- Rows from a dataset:
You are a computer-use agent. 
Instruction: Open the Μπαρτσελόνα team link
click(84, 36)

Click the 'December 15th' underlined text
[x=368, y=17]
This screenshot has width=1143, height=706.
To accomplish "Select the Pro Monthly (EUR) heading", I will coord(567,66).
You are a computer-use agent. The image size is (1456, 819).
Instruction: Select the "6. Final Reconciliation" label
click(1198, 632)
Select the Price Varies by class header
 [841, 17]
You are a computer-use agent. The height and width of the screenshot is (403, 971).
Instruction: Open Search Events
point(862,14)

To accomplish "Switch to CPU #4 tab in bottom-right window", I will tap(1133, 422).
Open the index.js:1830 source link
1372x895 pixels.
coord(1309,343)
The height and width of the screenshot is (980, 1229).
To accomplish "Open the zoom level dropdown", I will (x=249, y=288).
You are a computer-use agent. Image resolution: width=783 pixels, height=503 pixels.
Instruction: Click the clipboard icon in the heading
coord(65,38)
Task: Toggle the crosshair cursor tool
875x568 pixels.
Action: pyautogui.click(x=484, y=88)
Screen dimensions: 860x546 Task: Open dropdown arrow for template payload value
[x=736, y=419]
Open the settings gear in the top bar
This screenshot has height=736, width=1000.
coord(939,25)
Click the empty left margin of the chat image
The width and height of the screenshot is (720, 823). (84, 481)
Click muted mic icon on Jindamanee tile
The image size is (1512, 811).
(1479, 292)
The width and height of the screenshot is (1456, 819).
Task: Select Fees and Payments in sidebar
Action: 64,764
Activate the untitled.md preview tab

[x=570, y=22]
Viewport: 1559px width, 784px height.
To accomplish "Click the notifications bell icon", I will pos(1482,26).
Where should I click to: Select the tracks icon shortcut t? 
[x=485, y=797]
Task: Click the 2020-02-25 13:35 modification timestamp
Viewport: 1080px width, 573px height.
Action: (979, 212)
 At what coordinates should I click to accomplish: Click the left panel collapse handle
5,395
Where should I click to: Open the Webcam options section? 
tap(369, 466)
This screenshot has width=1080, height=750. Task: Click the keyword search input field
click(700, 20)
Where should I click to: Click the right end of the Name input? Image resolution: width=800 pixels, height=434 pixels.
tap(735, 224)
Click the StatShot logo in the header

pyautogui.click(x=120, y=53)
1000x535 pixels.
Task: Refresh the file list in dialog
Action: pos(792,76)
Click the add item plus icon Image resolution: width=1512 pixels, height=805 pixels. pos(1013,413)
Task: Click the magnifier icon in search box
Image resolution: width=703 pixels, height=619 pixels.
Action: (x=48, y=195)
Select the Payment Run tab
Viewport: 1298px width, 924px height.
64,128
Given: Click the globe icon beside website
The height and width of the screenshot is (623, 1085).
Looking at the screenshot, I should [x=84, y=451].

- Task details:
Transcribe each of the lines above without any changes.

- Completed task:
You are a computer-use agent. 
Instruction: Open the Μπαρτσελόνα team link
click(84, 36)

Click the 'December 15th' underlined text
[x=368, y=17]
This screenshot has width=1143, height=706.
To accomplish "Select the Pro Monthly (EUR) heading", I will coord(567,66).
You are a computer-use agent. The image size is (1456, 819).
Instruction: Select the "6. Final Reconciliation" label
click(1198, 632)
Select the Price Varies by class header
 [841, 17]
You are a computer-use agent. The height and width of the screenshot is (403, 971).
Instruction: Open Search Events
point(862,14)

To accomplish "Switch to CPU #4 tab in bottom-right window", I will tap(1133, 422).
Open the index.js:1830 source link
1372x895 pixels.
coord(1309,343)
The height and width of the screenshot is (980, 1229).
To accomplish "Open the zoom level dropdown", I will (x=249, y=288).
You are a computer-use agent. Image resolution: width=783 pixels, height=503 pixels.
Instruction: Click the clipboard icon in the heading
coord(65,38)
Task: Toggle the crosshair cursor tool
875x568 pixels.
Action: pyautogui.click(x=484, y=88)
Screen dimensions: 860x546 Task: Open dropdown arrow for template payload value
[x=736, y=419]
Open the settings gear in the top bar
This screenshot has height=736, width=1000.
coord(939,25)
Click the empty left margin of the chat image
The width and height of the screenshot is (720, 823). (84, 481)
Click muted mic icon on Jindamanee tile
The image size is (1512, 811).
(1479, 292)
The width and height of the screenshot is (1456, 819).
Task: Select Fees and Payments in sidebar
Action: 64,764
Activate the untitled.md preview tab

[x=570, y=22]
Viewport: 1559px width, 784px height.
To accomplish "Click the notifications bell icon", I will pos(1482,26).
Where should I click to: Select the tracks icon shortcut t? 
[x=485, y=797]
Task: Click the 2020-02-25 13:35 modification timestamp
Viewport: 1080px width, 573px height.
Action: (979, 212)
 At what coordinates should I click to accomplish: Click the left panel collapse handle
5,395
Where should I click to: Open the Webcam options section? 
tap(369, 466)
This screenshot has width=1080, height=750. Task: Click the keyword search input field
click(700, 20)
Where should I click to: Click the right end of the Name input? Image resolution: width=800 pixels, height=434 pixels.
tap(735, 224)
Click the StatShot logo in the header

pyautogui.click(x=120, y=53)
1000x535 pixels.
Task: Refresh the file list in dialog
Action: pos(792,76)
Click the add item plus icon Image resolution: width=1512 pixels, height=805 pixels. pos(1013,413)
Task: Click the magnifier icon in search box
Image resolution: width=703 pixels, height=619 pixels.
Action: (x=48, y=195)
Select the Payment Run tab
Viewport: 1298px width, 924px height.
64,128
Given: Click the globe icon beside website
The height and width of the screenshot is (623, 1085).
Looking at the screenshot, I should [x=84, y=451].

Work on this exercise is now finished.